Good News for Amgen and J&J on EPO—but not for the Rest of Pharma

CMS: The Other Drug Safety Agency

Amgen and Johnson & Johnson got some good news when the Centers for Medicare & Medicaid Services finalized its proposed policy on coverage of erythropoietin stimulating agents (ESAs) in cancer patients. The final policy is about as good as it could be for the companies under the circumstances—much better than the agency originally proposed.

CMS agreed to continue to cover EPO in a number of important chemotherapy settings and also dropped some of the toughest dosing restrictions in the proposed policy. So the worst may be over for darbepoetin (Aranesp) and epoetin (Procrit) in the cancer market. Both Amgen and J&J reported sharp revenue declines for their respective brands during the quarter in response to safety concerns—and especially payment changes—but both expect growth to resume from the new, lower baseline.

CMS may have backed off from the most draconian aspects of its proposed limits on EPO coverage, but the agency is not backing off from the position that it does not have to defer to the Food & Drug Administration when it comes to responding to emerging drug safety issues.

In that sense, the final coverage policy is not a change from the agency’s initial proposal—and that is a message that the rest of the biopharmaceutical industry cannot afford to miss.

The RPM Report has written extensively about the activist role taken by CMS in the EPO safety debate. Simply put, there are now two agencies—FDA and CMS—that manufacturers have to consider when thinking about regulatory responses to drug safety issues.

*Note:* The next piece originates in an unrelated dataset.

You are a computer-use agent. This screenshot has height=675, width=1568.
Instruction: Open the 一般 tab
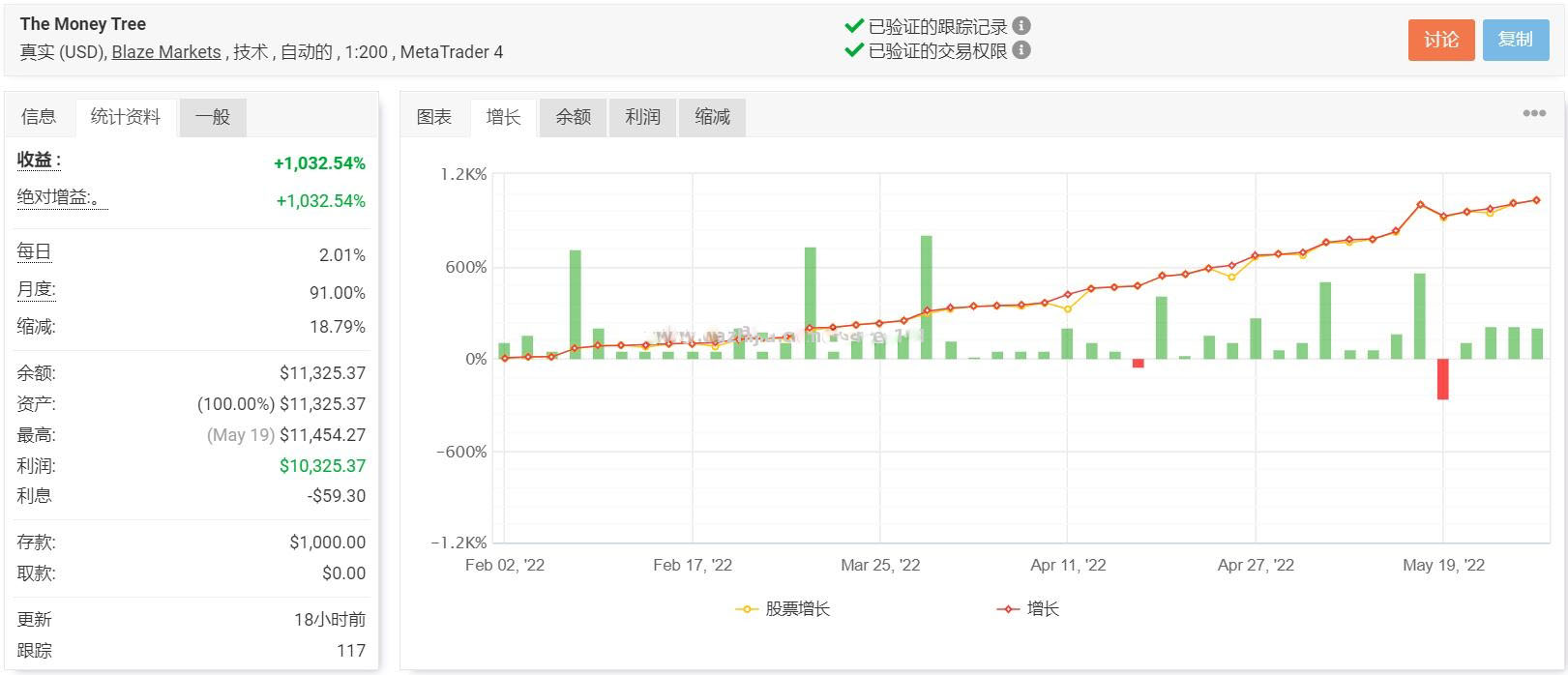click(x=213, y=117)
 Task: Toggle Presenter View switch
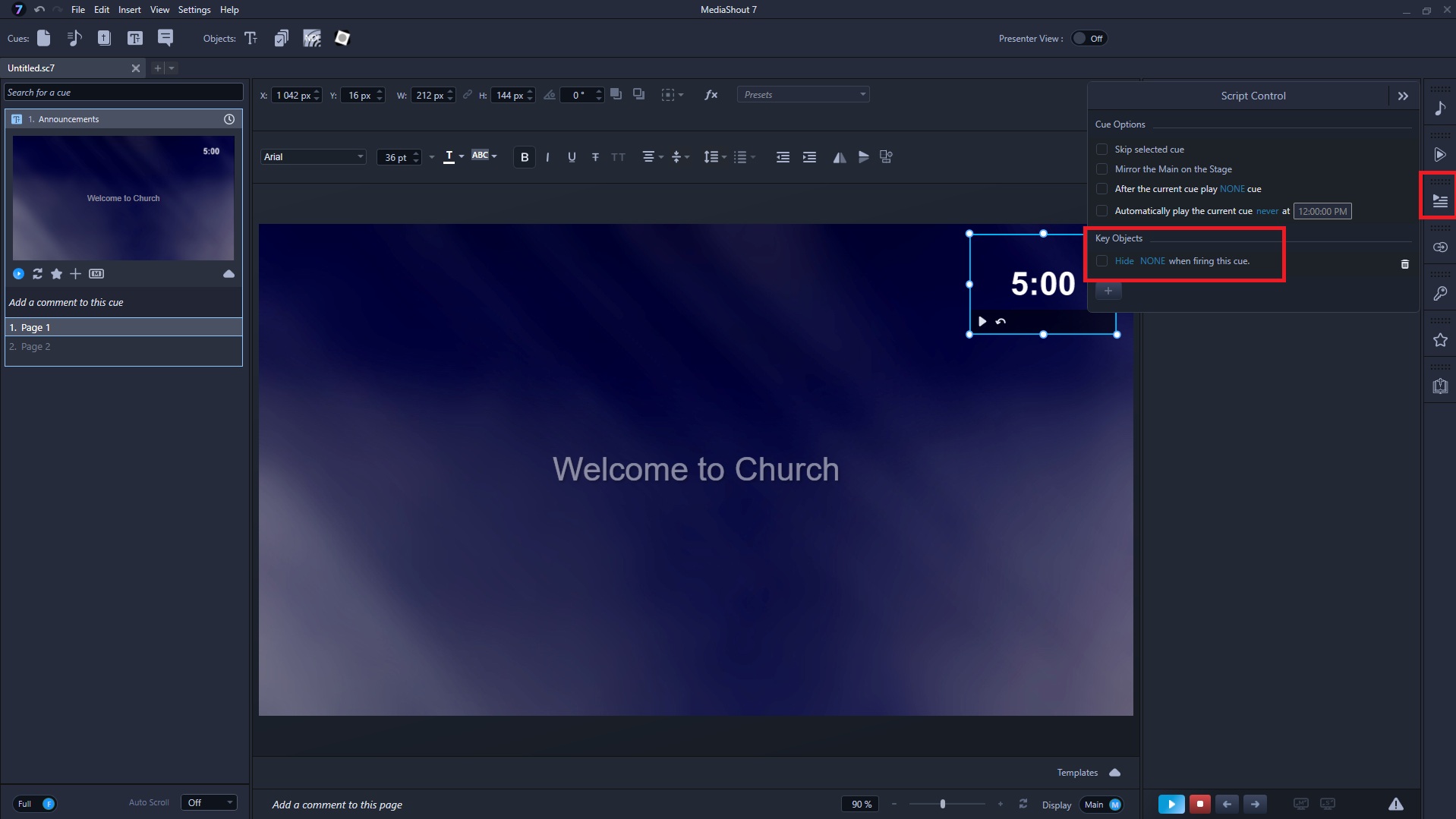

CMS made it abundantly clear in the proposed EPO policy that it does not intend to wait for FDA to finalize its review of the safety issues before acting. And in the final policy, CMS is sticking to that position.

“CMS and FDA are separate agencies with different statutory missions, and operate under distinct legal authorities,” the final policy notes. “We are encouraged that the separate and independent analyses of the FDA and CMS have raised similar serious concerns about the use of ESA treatment in patients with cancer and related neoplastic conditions.”

“FDA deliberations are not public and their timeline for making changes (if any are made) in the labeling for ESAs is unknown. We believe the safety concerns that we have identified in this document required CMS to act quickly to protect beneficiaries.”

There are still plenty of regulatory hurdles ahead for ESAs. FDA hasn’t finalized labeling changes for EPO in response to the safety issues—and both FDA and CMS are just getting started on reviewing use of the agents in the renal failure market.

But one thing is clear: CMS is not going to take a back seat to FDA when safety issues arise.

The Import of FDA to Biotechs, CEO Entourages and a Few More BIO Thoughts

I just wanted to post a few more impressions I had from the BIO annual meeting in Boston. One thing that struck me in particular is how little high-level attention smaller biotech companies give to FDA and CMS affairs in general. I understand that CEOs travel the country trying to raise enough money just to keep the lights on, but in the end, it doesn't mean much if FDA won't approve the product or if CMS won't pay for it. The "We'll Cross that Bridge When We Come to It" strategy just doesn't work anymore. Biotechs need to be engaged in the approval process from the earliest stages to understand the types of studies FDA likes best, the benchmarks, the key people within the agency, and the approval standards in a particular disease area.

I rarely see the top management of smaller biotech companies attending FDA town hall sessions or speeches by senior FDA officials. There's also an assumption that if FDA approves it, CMS will cover and pay for it. Done and done. Outside of oncology, that is becoming less and less true. At The RPM Report, we have heard often from CMS officials that they want to see reps from a company with a developmental product when the Phase II study is getting underway in order to start reimbursement discussions.

One exception is Medimmune CEO David Mott, who has always appeared to me to be very engaged in FDA/CMS activities. How much did he get for selling Medimmune? Oh, I forgot, $400 million. I'm not saying there's a link, I'm just saying.

One thing I like to observe when I'm people-watching is the size of CEO entourages. At BIO, Biogen Idec CEO James Mullen was rolling with about five or six people when he sat in on a drug safety session featuring Biogen R&D neurology VP Alfred Sandrock. By comparison, I recall Merck CEO Richard Clark flying essentially solo at PhRMA's annual meeting in Washington a few years back. Clark's predecessor Ray Gilmartin was known to keep a fairly low profile as well.

Stepping into the political realm, HHS Secretary Michael Leavitt has a group of handlers that arrive well in advance of his speeches in order to keep improvisation to a minimum. Rep. Henry Waxman often comes to events alone, without handlers, and even drives himself, a rarity in Washington. Do any of you know of particularly large CEO entourages? Or CEOs happy to eat lunch alone? We would love to hear about it.